→ READING PASSAGE
[Start of section]

The influence of Maimonides' contemporary Averroes, many of whose commentaries and treatises were translated into Hebrew, was second only to that of Maimonides. Indeed, it may be argued that for philosophers, as distinct from the general reading public, it often came first. In certain cases, commentators on the Guide tend, in spite of the frequent divergences between the two philosophers, to quote Averroes's opinions in order to clarify those of Maimonides.
The influence of Christian scholastic thought on Jewish philosophy was in very many cases not openly acknowledged in the period beginning with the thirteenth century, but it seems to have been of great significance. Samuel ibn Tibbon, one of the translators of the Guide into Hebrew and a philosopher in his own right, remarked on the fact that the philosophical sciences were more widely known among Christians than among Muslims. Somewhat later, at the end of the thirteenth century and after, Jewish scholars in Italy (Hillel of Verona and others) translated into Hebrew texts of Thomas Aquinas and other Scholastics; not infrequently, although by no means always, some of them acknowledged the debt they owed their Christian masters.
In Spain and in the south of France a different convention seems to have prevailed up to the second half of the fifteenth century. Whereas Jewish philosophers of these countries felt no reluctance about referring by name to Greek, Arabic, and of course other Jewish philosophers, as a rule they refrained from citing Christian thinkers whose views had, in all probability, influenced them. In the case of certain Jewish thinkers this absence of reference to the Christian Scholastics served to disguise the fact that in many essentials they were representative of the philosophical trends, such as Latin Averroism, that were current among the Christian Scholastics of their time.
Quite evident is the resemblance between certain views professed by the Latin Averroists and the parallel opinions of Isaac Albalag, a Jewish philosopher who lived in the second half of the thirteenth century, probably in Catalonia, Spain, and who wrote a commentary in Hebrew on the "Intentions of the Philosophers," an exposition of Avicenna's doctrine written by the Muslim philosopher Mohammad al-Ghazali. No serious attempt at interpreting Albalag's assertion that both the teachings of the Bible and the truths demonstrated by reason must be believed even if they are contradictory can fail to pose the question whether some historical connections exists between this view and the Latin Averroist doctrine that there are two sets of truths, the religious and the philosophical, and that these are not necessarily in accord.

[End of section]

→ DATA SHOWN

[Start of section]

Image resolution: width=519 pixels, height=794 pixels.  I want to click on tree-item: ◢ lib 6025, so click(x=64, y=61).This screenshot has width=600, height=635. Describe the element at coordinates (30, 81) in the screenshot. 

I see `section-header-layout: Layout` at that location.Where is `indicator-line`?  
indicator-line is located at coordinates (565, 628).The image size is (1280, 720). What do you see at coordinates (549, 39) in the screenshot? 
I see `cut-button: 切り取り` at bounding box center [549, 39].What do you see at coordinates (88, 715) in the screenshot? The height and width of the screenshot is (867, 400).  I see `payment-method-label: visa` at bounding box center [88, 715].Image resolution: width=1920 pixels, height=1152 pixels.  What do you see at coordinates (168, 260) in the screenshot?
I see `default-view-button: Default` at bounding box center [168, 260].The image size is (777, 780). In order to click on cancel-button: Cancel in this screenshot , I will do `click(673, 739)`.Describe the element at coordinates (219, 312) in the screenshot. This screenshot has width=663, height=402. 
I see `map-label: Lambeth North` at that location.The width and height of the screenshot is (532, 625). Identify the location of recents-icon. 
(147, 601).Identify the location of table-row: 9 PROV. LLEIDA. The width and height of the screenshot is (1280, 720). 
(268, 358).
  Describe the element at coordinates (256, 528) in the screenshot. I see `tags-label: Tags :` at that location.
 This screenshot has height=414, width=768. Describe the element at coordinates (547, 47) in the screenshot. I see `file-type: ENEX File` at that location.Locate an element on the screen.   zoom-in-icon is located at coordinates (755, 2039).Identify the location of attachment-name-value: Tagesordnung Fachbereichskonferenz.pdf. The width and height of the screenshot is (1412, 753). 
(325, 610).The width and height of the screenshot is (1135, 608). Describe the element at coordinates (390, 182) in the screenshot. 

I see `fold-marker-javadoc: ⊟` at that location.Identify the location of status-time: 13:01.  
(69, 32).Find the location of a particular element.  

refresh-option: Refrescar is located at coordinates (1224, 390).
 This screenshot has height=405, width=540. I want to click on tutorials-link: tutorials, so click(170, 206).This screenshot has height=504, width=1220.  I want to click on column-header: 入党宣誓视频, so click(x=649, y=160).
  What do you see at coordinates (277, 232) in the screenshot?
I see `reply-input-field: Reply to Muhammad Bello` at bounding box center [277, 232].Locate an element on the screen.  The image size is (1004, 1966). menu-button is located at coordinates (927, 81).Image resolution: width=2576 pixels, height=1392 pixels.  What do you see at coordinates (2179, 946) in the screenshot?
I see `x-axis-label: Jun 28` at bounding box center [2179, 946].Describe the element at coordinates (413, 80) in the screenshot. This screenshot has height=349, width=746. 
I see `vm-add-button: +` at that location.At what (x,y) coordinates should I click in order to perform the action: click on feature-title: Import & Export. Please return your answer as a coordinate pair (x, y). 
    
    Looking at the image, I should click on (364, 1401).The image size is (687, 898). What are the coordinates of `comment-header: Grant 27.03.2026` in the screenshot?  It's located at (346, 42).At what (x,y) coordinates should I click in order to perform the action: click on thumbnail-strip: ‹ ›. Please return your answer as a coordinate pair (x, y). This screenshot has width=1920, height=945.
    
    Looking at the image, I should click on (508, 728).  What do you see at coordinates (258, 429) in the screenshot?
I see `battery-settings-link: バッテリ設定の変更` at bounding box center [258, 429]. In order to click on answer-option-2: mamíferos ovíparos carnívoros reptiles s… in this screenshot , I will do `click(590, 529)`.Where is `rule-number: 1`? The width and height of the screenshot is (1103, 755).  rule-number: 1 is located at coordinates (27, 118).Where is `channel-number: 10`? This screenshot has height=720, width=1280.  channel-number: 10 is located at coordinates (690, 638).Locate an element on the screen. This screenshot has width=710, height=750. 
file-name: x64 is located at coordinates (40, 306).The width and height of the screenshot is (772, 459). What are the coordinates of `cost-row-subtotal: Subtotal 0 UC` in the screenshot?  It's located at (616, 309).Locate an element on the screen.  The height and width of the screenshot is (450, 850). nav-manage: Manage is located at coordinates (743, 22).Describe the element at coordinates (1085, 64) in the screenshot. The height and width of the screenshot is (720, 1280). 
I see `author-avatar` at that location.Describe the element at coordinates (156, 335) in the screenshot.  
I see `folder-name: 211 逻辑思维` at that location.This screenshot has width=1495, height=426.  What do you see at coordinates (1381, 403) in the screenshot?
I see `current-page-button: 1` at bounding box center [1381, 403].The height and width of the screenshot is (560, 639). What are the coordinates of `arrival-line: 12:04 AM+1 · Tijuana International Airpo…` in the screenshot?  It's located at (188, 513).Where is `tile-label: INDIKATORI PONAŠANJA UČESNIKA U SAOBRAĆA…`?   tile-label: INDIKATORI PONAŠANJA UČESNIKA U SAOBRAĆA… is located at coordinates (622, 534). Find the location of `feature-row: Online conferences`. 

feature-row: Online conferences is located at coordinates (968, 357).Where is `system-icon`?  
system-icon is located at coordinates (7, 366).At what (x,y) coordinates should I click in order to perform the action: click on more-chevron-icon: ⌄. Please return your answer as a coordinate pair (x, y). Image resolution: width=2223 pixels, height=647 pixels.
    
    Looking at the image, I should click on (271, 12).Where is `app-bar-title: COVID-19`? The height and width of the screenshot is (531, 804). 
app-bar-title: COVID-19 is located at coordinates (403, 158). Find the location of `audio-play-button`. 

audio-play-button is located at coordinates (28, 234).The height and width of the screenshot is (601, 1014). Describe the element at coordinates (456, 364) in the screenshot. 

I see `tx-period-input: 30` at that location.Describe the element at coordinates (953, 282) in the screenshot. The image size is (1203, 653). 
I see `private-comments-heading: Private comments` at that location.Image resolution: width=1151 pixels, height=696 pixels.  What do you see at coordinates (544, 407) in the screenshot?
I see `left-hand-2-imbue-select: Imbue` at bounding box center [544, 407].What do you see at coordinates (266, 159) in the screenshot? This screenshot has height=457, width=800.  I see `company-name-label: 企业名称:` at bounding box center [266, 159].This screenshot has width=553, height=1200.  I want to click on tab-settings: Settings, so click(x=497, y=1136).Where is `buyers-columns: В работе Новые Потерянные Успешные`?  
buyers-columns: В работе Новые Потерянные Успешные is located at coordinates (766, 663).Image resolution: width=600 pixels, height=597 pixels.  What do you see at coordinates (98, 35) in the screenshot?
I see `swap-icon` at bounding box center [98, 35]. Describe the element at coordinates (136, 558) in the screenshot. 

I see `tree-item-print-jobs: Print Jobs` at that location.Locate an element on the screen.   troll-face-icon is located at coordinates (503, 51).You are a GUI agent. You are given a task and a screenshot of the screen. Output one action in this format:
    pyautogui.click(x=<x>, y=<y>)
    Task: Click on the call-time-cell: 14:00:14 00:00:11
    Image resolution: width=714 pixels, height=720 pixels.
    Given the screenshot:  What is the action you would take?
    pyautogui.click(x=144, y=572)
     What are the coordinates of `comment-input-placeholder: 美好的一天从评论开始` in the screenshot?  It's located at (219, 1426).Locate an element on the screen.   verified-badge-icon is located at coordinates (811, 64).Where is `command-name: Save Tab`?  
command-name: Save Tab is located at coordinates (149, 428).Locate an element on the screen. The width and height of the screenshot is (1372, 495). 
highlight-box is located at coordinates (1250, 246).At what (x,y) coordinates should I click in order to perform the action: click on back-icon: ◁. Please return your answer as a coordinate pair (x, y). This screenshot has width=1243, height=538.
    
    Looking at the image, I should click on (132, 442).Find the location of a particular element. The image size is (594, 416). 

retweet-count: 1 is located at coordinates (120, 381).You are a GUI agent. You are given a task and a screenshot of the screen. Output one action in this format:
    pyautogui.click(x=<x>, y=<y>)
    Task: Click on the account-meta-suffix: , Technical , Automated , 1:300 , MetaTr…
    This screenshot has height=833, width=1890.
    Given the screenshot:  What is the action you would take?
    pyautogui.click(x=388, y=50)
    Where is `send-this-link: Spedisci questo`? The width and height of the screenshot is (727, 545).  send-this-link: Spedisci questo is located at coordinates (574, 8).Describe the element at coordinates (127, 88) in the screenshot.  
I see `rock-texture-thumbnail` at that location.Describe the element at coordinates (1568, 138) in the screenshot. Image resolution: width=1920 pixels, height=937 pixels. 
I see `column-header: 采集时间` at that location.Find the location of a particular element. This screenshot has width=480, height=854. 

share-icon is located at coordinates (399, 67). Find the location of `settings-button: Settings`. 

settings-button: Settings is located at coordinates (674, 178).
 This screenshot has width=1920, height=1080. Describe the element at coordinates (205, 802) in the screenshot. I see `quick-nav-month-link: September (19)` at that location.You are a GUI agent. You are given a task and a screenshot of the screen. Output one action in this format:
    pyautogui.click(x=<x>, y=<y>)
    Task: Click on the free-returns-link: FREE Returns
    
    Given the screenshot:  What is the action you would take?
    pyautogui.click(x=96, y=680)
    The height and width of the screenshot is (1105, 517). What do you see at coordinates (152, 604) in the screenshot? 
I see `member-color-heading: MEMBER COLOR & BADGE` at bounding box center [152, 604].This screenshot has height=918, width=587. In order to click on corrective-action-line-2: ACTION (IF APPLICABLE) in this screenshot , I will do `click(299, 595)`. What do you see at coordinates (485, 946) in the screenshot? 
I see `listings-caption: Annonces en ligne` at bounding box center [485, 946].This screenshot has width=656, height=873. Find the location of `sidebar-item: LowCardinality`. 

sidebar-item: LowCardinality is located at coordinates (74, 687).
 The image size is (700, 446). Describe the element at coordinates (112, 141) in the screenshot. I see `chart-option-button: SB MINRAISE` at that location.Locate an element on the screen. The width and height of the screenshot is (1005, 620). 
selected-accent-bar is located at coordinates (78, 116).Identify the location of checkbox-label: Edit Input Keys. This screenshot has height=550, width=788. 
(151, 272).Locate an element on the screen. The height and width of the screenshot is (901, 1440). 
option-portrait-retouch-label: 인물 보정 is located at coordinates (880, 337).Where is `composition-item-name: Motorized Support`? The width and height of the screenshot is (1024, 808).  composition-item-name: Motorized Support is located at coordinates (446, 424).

[End of section]

→ ACTIVITY
Rewrite the passage on medieval Jewish philosophy, starting at "The influence of Christian" and ending at "their Christian masters.", with "rendered" in place of "translated". The items are separate material that has no connection to the passage on medieval Jewish philosophy.

→ THE ANSWER
The influence of Christian scholastic thought on Jewish philosophy was in very many cases not openly acknowledged in the period beginning with the thirteenth century, but it seems to have been of great significance. Samuel ibn Tibbon, one of the translators of the Guide into Hebrew and a philosopher in his own right, remarked on the fact that the philosophical sciences were more widely known among Christians than among Muslims. Somewhat later, at the end of the thirteenth century and after, Jewish scholars in Italy (Hillel of Verona and others) rendered into Hebrew texts of Thomas Aquinas and other Scholastics; not infrequently, although by no means always, some of them acknowledged the debt they owed their Christian masters.